Ensuring MFA is enabled on your Salesforce account
After April 2024 it is expected that MFA will be enabled by default on all user accounts, however if your user account does not currently require MFA authentication then MFA may be enabled using the following procedure;
- Log in to your Salesforce account and click Settings from the drop-down menu next to your profile picture in the upper right corner.
- Find and click on: "Advanced User Details" then next to the App Registration One-Time Password Authenticator click Continue
Logging in to Salesforce when asked to connect to Saleforce Authenticator
After a user logs in to Salesforce (with MFA enabled), it is possible the user will initially be asked to connect to Salesforce Authenticator;
If you have been presented with this request then use the following procedure to change verification method to connect by an authentication app;
Scroll down to the end of the form then click on the option "Choose Another Verification Method";
You will then be presented with the available MFA authentication options, select "Use verification codes from any authentication app (such as Google Authenticator or Authy");
Once this option has been selected, and after clicking on "Continue", you will presented with the form headed "Verify your Identity", and a QR code will be shown (example below);
Logging in to Salesforce when asked to connect an Authentication App
If you are presented with a request to connect to Salesforce using an Authentication App, you will be presented with a screen similar to the following;
The requested code may be produced using your programmable token, but first you will need to burn the token with the details provided in the Supplied QR code.
(Please Note: Do not scan the demo image shown above)
Burning the programmable token using the Salesforce QR Code
You can use the QR code that is displayed in the connection request to burn your programmable token.

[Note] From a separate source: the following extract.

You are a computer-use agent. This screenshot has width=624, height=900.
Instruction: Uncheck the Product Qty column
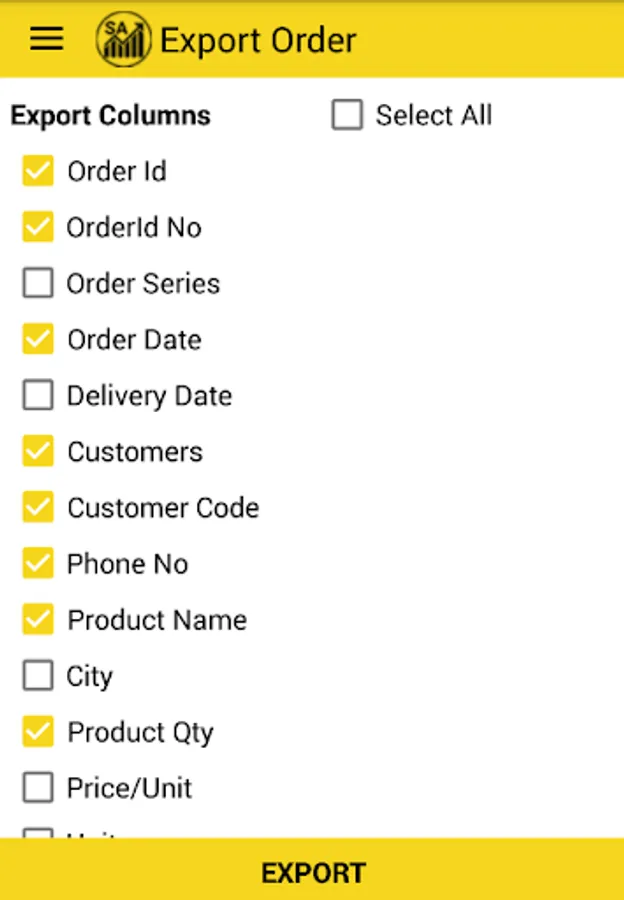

Salesforce OTP codes use 30 second tine windows using the SHA1 algorithm so use the following procedure with these settings to burn your token (using the QR code they supplied);
- To program a SafeID/Diamond token with a QR code, launch the SafeID/Diamond programming tool.
Click the Scan QR Code button
Select Scan Screen.
If succeeded, the Seed box should be filled with the token's seed data.
Now, select your smart card reader from the Reader drop-down list, e.g. "HID OMNIKEY 5427 CK"
Press the Connect button
Now, switch on a SafeID token and place it on the reader.
The tool will read out the token's serial number and time, and display them:
If you want to correct the clock on the token, then leave the "Sync Token Clock" checked, but first ensure the time on your pc is set correctly.
Switch off the token and switch it on again to generate a new code
Related Articles
Once the programmable token has been burned with the seed data in the QR code you should reset the device (power it off then on), then at the salesforce prompt copy the 6 digit OTP code into the field prompted "Verification Code";
Your Saesforce account is now ready to be accessed using the OTP codes generated by your programmable token..
Salesforce User Logon Experience using the programmable token
When you log in to your Salesforce account you will be asked to verify your identity.
The following screenshots show the screens that you should expect to see when authenticating using the programmable token;
Turn on your programmable token and copy the 6 digit code displayed on the token into the field "Verification Code";
You will now be granted access to the your salesforce account.